Cereal GiftProbability puzzles require you to weigh all the possibilities and pick the most likely outcome.
There is a free gift in my breakfast cereal. The manufacturers say that the gift comes in four different colors, and encourage one to collect all four (thus eating lots of cereal).

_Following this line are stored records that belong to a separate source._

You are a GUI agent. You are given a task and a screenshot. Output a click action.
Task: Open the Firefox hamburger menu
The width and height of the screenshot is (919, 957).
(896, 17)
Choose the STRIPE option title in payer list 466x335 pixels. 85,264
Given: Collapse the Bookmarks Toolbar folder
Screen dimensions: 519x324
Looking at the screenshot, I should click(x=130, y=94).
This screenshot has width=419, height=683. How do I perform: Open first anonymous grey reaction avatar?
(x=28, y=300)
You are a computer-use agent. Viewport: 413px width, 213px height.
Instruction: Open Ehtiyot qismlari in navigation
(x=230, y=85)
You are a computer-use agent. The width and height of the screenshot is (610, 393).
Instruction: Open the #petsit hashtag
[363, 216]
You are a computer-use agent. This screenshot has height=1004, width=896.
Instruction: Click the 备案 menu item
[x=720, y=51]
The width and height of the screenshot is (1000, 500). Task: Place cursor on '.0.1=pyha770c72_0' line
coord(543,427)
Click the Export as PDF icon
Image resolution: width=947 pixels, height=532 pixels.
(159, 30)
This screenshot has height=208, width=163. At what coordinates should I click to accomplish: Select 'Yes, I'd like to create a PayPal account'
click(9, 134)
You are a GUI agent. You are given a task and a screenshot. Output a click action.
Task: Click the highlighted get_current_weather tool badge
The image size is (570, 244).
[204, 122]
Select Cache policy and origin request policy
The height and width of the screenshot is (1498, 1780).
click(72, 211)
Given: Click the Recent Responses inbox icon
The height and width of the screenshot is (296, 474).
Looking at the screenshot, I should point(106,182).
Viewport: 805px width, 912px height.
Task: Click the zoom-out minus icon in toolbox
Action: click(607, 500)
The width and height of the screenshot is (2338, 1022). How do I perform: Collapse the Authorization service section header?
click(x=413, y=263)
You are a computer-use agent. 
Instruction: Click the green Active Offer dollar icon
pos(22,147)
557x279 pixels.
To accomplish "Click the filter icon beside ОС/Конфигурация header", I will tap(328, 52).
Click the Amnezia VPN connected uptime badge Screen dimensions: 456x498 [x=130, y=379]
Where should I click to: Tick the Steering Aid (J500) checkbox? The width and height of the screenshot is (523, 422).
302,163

Assuming there is an equal chance of getting any one of the colors, what is the expected number of boxes I must consume to get all four?
Answer25/3 trials are required.
First I'll show that if the probability of an event happening is p then the mean number of trials to obtain a success is 1/p.
Number of Trials -- Probability of Success
1 -- p
2 -- p*q
3 -- p*q^2
4 -- p*q^3
. -- .
. -- .
. -- .
Since there must eventually be a success, the sum of probabilities is:
p + p*q + p*q^2 + p*q^3 + ... = 1.
The mean number of trials (m) is: m = p + 2p*q + 3p*q^2 + 4p*q^3 + ...
m*q = p*q + 2p*q^2 + 3p*q^3 + ...
m-q*m= p + p*q + p*q^2 + p*q^3 + ...
m(1-q) = 1.
m = 1/(1-q) = 1/p.
Secondly, the answer to the problem can be express as the sum of the following:
Number of trials to get a first toy
Number of trials to get a second toy once you have one toy
Number of trials to get a third toy once you have two toys
Number of trials to get the final toy once you have three toys
The number of trials to get one toy is obviously one.
Once you have one the probability of getting a different toy in the next box is 3/4, thus the expected number of trials is 1/(3/4) = 4/3 to get the second toy.
By the same logic the number of trials to get the third is 1/(1/2)=2 and 1/(1/4)=4 for the final toy.
Summing these yields 1 + 4/3 + 2 + 4 = 25/3.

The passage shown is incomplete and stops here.